§ **About this task**: Copy each line containing "header" from the listing below.

§ **Records supplied**:
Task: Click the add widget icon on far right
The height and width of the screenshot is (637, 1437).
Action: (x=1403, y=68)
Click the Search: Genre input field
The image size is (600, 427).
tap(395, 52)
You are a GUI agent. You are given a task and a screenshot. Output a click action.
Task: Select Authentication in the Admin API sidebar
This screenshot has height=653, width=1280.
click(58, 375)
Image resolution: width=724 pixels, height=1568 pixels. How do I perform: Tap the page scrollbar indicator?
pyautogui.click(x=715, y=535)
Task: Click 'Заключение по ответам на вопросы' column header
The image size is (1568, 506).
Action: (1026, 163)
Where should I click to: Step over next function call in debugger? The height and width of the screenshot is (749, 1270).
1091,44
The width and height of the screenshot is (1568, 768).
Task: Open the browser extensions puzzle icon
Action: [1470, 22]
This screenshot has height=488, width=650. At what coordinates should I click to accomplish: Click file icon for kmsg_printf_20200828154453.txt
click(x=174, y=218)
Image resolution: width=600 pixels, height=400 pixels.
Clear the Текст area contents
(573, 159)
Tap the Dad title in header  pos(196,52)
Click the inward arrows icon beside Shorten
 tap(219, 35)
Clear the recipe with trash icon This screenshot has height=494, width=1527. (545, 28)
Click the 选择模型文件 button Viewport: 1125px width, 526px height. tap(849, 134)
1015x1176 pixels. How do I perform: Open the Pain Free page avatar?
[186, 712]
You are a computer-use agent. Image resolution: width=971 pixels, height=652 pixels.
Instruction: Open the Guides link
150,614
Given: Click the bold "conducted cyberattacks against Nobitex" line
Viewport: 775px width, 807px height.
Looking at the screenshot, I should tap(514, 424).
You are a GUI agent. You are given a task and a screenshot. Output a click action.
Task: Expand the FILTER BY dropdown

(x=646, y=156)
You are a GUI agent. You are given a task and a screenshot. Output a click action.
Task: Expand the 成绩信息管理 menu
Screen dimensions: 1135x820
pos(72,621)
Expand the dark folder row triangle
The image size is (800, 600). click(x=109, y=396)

§ **Task response**:
Task: Click 'Заключение по ответам на вопросы' column header
Tap the Dad title in header  pos(196,52)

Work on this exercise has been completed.